党内では、党を二分する激しい議論が戦わされたが、最後は慎重派が“大人の対応”で矛を収めた。内紛続きで政策が迷走し、国民から見放された民主党との意思決定過程の違いを見せつけた。
自民党は政権党として、業界の利害ではなく、国益を最優先する姿勢を忘れないでもらいたい。
目下のところ、安倍政権は順風満帆だ。読売新聞の世論調査によると内閣支持率は72%で発足時から3回続けて上昇した。自民党の支持率も45%で、2位の民主党5%に大きく水をあけている。
だが、首相の言う通り「決して慢心してはならない」だろう。
先の衆院選での圧勝は、民主党政権への懲罰感情が有権者に働いたからだった。
自民党が国民の信頼を取り戻すには経済政策「アベノミクス」で着実に成果を出し、野党との合意形成に努力して行くしかない。
仮に、自民、公明両党が参院選で勝利し、参院の過半数の議席を獲得すれば国会のねじれは解消する。次の国政選挙まで最大3年あるため、政権運営も安定する。

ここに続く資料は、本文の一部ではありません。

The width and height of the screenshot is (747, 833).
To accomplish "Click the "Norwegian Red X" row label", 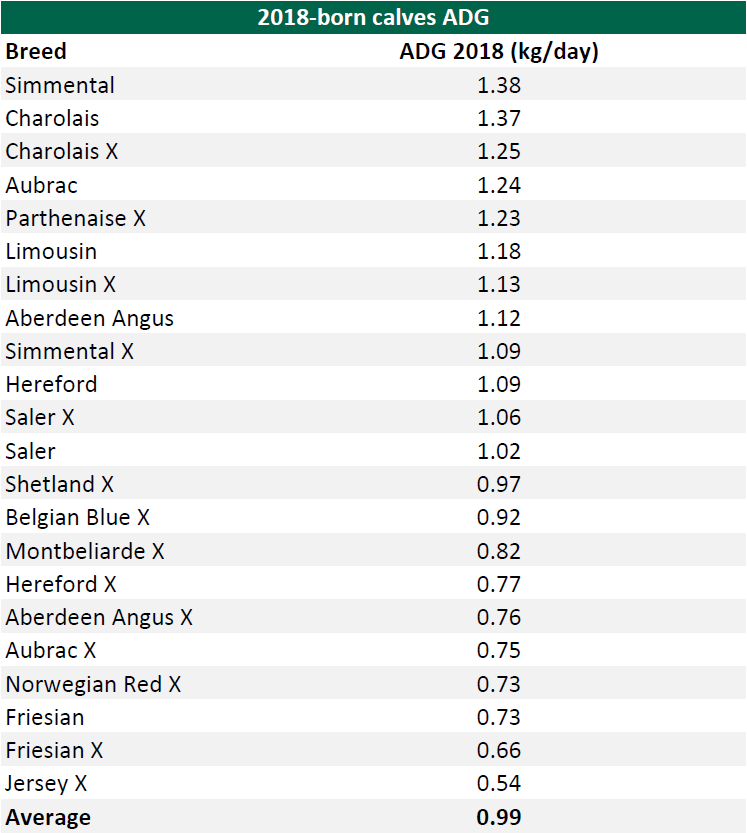I will pos(94,684).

その一方で、留意しなければならないのは公明党との関係だ。
たとえば、憲法改正について自民党と、日本維新の会、みんなの党は積極的だが、公明党は慎重姿勢を崩していない。
党大会に来賓として出席した公明党の山口代表は「ことを焦ってはいけない。謙虚に、丁寧に幅広い合意形成に努めていく姿勢こそが国民の信頼を得る正攻法だ」と語り、自民党にクギを刺した。
公明党内に、右寄りの「安倍カラー」に対する抵抗感が根強いことをうかがわせる。
自民党は、選挙で依存を深める公明党・創価学会とどう向き合っていくのか。厳しく問われる局面も出てこよう。